Since the beginning Mozilla has touted itself as an open source project meant to support an open Internet. But it cannot do so while implementing DRM technology. As its blog post states:

The industry is on the cusp of a new mechanism for deploying DRM. (Until now, browsers have enabled DRM indirectly via Adobe’s Flash and Microsoft’s Silverlight products.) The new version of DRM uses the acronyms “EME” and “CDM.” At Mozilla we think this new implementation contains the same deep flaws as the old system. It doesn’t strike the correct balance between protecting individual people and protecting digital content. The content providers require that a key part of the system be closed source, something that goes against Mozilla’s fundamental approach.

Emphasis mine. In order to implement the DRM technology Mozilla has to rely on a closed source binary provided by none other than Adobe (who, I might add, has a deplorable security record). This goes against its manifesto of working to keep the Internet open and providing a quality open source project.

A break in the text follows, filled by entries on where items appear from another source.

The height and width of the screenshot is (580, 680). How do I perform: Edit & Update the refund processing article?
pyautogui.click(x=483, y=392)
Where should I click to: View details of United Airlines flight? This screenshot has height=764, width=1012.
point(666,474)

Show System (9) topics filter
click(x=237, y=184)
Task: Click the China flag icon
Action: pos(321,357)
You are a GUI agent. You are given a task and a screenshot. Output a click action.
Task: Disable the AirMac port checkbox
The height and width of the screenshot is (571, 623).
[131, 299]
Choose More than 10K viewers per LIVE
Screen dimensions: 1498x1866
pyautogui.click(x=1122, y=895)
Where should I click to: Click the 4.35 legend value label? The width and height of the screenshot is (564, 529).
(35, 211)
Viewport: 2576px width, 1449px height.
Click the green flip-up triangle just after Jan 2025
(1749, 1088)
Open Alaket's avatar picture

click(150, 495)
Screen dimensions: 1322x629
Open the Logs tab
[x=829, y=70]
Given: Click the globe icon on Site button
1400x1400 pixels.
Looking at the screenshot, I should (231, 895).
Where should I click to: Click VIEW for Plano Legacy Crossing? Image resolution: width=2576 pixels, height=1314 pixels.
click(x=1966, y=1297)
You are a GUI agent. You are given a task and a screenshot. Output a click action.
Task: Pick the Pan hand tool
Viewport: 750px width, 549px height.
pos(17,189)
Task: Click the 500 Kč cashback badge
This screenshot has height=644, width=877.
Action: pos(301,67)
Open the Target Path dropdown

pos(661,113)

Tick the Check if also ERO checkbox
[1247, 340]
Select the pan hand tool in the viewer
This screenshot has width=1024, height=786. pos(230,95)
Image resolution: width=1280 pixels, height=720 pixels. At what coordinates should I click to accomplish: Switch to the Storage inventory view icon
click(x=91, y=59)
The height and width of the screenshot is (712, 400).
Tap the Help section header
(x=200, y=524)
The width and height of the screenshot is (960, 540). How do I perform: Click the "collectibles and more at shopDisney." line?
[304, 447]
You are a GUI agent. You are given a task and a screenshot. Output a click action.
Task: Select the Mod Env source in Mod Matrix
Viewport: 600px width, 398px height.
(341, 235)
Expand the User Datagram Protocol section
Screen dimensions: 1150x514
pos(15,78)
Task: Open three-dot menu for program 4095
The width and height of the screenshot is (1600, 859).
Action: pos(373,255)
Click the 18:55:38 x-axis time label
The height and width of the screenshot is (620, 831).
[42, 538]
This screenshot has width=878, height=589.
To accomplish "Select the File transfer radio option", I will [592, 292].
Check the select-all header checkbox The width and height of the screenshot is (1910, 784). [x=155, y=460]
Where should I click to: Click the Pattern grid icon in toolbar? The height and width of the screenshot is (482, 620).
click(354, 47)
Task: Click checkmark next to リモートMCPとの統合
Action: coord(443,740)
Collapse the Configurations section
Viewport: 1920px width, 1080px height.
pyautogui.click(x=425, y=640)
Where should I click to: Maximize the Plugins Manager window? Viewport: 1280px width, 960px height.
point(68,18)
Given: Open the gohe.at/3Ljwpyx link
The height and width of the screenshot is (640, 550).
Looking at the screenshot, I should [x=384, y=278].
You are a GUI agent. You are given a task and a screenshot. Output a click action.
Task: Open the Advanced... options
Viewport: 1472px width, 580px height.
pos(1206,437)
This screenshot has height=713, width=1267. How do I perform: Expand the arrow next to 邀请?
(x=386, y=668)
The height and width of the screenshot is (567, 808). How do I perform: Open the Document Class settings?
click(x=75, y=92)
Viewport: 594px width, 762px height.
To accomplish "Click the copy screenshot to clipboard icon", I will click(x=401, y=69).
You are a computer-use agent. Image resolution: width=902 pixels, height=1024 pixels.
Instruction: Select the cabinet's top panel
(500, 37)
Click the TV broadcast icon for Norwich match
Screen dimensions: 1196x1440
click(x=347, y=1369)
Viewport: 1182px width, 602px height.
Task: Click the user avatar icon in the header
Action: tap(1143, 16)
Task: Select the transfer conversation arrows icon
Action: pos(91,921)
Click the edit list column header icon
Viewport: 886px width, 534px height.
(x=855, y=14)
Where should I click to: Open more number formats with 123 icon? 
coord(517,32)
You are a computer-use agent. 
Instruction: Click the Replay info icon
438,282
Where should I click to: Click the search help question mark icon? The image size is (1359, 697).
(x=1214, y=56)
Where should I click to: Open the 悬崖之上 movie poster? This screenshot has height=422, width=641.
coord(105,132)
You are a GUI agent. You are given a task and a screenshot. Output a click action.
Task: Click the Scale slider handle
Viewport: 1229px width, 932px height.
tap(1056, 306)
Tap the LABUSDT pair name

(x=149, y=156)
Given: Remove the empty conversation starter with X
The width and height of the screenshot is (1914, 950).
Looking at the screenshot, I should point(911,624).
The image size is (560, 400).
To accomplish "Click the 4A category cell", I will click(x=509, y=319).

However I will begrudgingly give Mozilla some credit. The DRM binary will be sandboxed, optional, and not installed by default:

Firefox does not load this module directly. Instead, we wrap it into an open-source sandbox. In our implementation, the CDM will have no access to the user’s hard drive or the network. Instead, the sandbox will provide the CDM only with communication mechanism with Firefox for receiving encrypted data and for displaying the results.

Traditionally, to implement node-locking DRM systems collect identifiable information about the user’s device and will refuse to play back the content if the content or the CDM are moved to a different device.

By contrast, in Firefox the sandbox prohibits the CDM from fingerprinting the user’s device. Instead, the CDM asks the sandbox to supply a per-device unique identifier. This sandbox-generated unique identifier allows the CDM to bind content to a single device as the content industry insists on, but it does so without revealing additional information about the user or the user’s device. In addition, we vary this unique identifier per site (each site is presented a different device identifier) to make it more difficult to track users across sites with this identifier.

As plugins today, the CDM itself will be distributed by Adobe and will not be included in Firefox. The browser will download the CDM from Adobe and activate it based on user consent.

As I said earlier I understand why Mozilla is doing this. I don’t like it but at least the Mozilla development team is being as smart about this implementation as possible. This way people like me who trust Adobe as much as a kleptomaniac can simply not install this crap.

What really worries me about this is that it sends a message to the media production industry and that message is that they can now demand DRM be made an integral part of the web and have their demands met. Make no mistake this is just the beginning of a snowball that will continue to grow in size. The DRM may be primarily geared towards video today but it will expand to include images and eventually text. Before you know it the web will be turned into a wasteland where content providers attempt to tightly control said content.

The only upside is that DRM technology always loses against the hacker community. But due to the Digital Millennium Copyright Act (DMCA) bypassing DRM technology now carriers legal risks, at least in the United States. That means taking what steps are necessary to maintain an open web will be a criminal act. Some very bright people will likely end up in a cage for doing the right thing (not that that’s uncommon, especially here in the United States).